What is python?
Python is an object-oriented open source programming language.
According to Python.org, its simple and easy-to-learn syntax emphasizes readability and, therefore, reduces the cost of program maintenance.
It is used in natural language processing (NLP), search / tracking data analysis and automation of SEO tools.
I am not a Python developer, so this article is not about how to build Python scripts.
Instead, it is a list of the six SEO tasks that you can automate with Python-based on my experience of executing repetitive and tedious tasks that took me and my team a long time to do:
Response Code Analysis
One of the most common frustrations experienced by SEO agencies and consultants is that customers do not implement their recommendations, even if they are critical to improving organic performance.
The reasons vary by customer, but a common cause is that they simply do not have the experience or resources to implement those recommendations.
And that is especially true if they have a challenging content management system.
Fortunately, there are solutions to help, such as the SEO automation company RankSense, which allows users to implement up to three priority recommendations such as title tags or robots.txt and daily or weekly descriptions in the Cloudflare content delivery network (CDN).
(Although RankSense currently only works with Cloudflare, they are working to add new CDNs soon.)
Now SEO recommendations can be implemented in days instead of months.
In addition, developers are only human, which means they can sometimes make mistakes that have a big impact on SEO, such as blocking the entire site because they pushed a new provisional site into production without changing the robots.txt file.
However, RankSense alerts users to errors like this and instantly corrects them so that they do not affect organic traffic.
2. Visibility benchmarking
The comparative visibility assessment reviews the current visibility of a site against the competition and identifies the gaps in the current coverage of keywords/content.
It also identifies where competitors have visibility that your site does not have.
You can usually extract data with SEMrush, BrightEdge Data Cube, and other data sources.
To do this, enter the data in Excel and organize it by keywords with and without branding and indifferent visibility zones.
This is quite challenging if you have many unbranded keywords, commercial lines, and competitors, and if you have several categories and subcategories.
However, using Python scripts, you can automate the process and analyze traffic between sites with overlapping keywords to capture untapped audiences and find content gaps.

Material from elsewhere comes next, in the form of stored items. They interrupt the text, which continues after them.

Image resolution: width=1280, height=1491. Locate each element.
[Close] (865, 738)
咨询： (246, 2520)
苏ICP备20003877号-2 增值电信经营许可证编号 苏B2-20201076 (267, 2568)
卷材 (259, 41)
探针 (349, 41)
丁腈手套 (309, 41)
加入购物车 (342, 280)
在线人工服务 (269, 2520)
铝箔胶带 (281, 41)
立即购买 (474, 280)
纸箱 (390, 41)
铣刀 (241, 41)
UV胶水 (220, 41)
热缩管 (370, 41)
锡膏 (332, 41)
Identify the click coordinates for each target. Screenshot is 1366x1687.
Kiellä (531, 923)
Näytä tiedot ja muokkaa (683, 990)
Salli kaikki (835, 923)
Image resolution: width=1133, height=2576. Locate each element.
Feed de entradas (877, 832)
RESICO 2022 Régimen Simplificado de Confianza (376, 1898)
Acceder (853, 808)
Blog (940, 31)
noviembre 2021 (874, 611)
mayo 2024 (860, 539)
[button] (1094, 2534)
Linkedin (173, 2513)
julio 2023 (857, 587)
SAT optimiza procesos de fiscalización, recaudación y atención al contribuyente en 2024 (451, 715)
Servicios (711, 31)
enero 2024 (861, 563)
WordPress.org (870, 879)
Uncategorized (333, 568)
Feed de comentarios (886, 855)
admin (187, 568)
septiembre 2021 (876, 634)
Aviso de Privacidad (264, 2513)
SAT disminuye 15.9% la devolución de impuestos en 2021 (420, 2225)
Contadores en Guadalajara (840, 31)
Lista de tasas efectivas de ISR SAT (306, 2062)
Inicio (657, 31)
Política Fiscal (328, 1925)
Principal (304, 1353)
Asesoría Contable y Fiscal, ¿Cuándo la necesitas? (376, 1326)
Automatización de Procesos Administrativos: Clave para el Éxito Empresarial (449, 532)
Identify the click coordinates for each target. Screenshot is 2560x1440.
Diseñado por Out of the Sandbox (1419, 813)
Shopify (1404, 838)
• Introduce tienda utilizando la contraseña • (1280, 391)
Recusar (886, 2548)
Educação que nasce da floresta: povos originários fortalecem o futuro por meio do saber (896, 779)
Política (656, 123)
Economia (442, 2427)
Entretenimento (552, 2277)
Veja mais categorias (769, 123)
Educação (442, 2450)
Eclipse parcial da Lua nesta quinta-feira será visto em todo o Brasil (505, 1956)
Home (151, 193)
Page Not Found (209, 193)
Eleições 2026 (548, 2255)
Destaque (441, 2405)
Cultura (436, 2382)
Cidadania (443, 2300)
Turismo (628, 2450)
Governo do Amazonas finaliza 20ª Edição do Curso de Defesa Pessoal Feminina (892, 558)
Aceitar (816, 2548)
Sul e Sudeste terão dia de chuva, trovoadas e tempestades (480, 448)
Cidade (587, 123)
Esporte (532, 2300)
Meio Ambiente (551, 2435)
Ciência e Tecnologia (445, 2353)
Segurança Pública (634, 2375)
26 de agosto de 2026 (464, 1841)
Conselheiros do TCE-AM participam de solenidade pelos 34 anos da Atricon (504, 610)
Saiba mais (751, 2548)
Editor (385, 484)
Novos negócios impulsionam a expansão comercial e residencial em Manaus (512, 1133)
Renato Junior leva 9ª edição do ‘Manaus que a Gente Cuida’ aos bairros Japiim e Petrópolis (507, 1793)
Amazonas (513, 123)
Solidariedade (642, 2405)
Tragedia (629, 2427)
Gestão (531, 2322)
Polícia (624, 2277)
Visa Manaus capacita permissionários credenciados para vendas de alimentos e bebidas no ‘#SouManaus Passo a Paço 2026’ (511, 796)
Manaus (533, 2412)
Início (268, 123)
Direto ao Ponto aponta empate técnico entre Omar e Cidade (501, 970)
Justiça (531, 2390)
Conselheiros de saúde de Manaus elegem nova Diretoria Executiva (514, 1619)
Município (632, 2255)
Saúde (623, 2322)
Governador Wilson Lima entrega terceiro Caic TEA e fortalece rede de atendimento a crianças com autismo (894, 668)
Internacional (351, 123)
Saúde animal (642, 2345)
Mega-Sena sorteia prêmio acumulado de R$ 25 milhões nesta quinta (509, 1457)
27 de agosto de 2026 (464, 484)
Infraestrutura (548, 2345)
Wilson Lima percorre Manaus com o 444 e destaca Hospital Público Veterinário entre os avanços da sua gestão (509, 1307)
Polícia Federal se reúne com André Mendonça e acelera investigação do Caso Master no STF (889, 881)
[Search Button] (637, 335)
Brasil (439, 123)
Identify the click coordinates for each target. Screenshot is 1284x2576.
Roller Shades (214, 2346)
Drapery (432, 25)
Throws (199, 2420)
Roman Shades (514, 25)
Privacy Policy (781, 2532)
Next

This is much faster and may take only a few hours.
3. Intention Categorization
Part of the comparative visibility assessment process is the categorization of intentions, an exhausting process that used to be done manually.
For a large site with thousands or even millions of keywords, ranking the keywords by intention (see, think, do) could be your worst nightmare and take weeks.
Now, however, it is possible to make an automated classification of intentions through deep learning.
Deep learning is based on sophisticated neural networks.
python is the most common language used behind the scenes due to extensive library & adoption within the academic community
4. XML Sitemaps
XML site maps are like real maps of your website, which allow Google to know the most important pages, as well as the pages to track.
If you have a dynamic site with thousands or millions of pages, it can be difficult to see which pages are indexed, especially if all URLs are in a massive XML file.
Now, suppose you have pages of critical importance on your site that must be crawled and indexed at all costs.
For example, the best sellers on an e-commerce site, or the most popular destinations on a travel site.
If you combine your most important pages with less important pages in your XML site maps (which is the default behavior in most CMS-generated site maps), you may not know when some of your best pages have crawling problems or indexing.
However, with Python scripts, you can easily create custom XML site maps that include only the pages you are interested in closely monitoring to implement on your server and send it to Google Search Console.
5. Response Code Analysis
Google and other search engines continue to use links as a signal and remain important to improve organic visibility.
It’s about quality, not quantity.
Links should be obtained for the excellent content on your site and how that content helps people solve problems, or how it offers products that can help solve problems.
Now imagine that you had a critical page on your site, one that has many links and rankings for thousands of keywords, and it breaks or has a 302 redirect and I didn’t know it until you looked at your analysis and saw a drop in traffic and income.
Fortunately, there is a Python script called Pylinkvalidator that can verify all your URL status codes to make sure you don’t have broken pages or pages that redirect to another URL.
6. SEO analysis
We all love SEO tools that provide a quick analysis of a page to see any SEO problem, such as:
Does the page have a good title tag or does it have the title tag?
Is the meta description missing or is it convincing enough to get a click?
Does the page have adequate structured data?
How many words does this page have?
What are the most common phrases used on this page?
This Python SEO analyzer can easily identify problems on each page that you can solve and prioritize to increase your organic performance.
Automation is helping SEO professionals save time and be more efficient so we can focus on the strategy to improve the organic performance of our customers.
Python is a very promising programming language that can help automate time-consuming tasks to be done in minutes, and with no programming or limited experience.
As Google becomes more sophisticated with advances in machine learning over time, more and more elements will be automated.
That is why it is important that SEO professionals become familiar with programming languages such as Python that can help them gain an advantage in time and efficiency.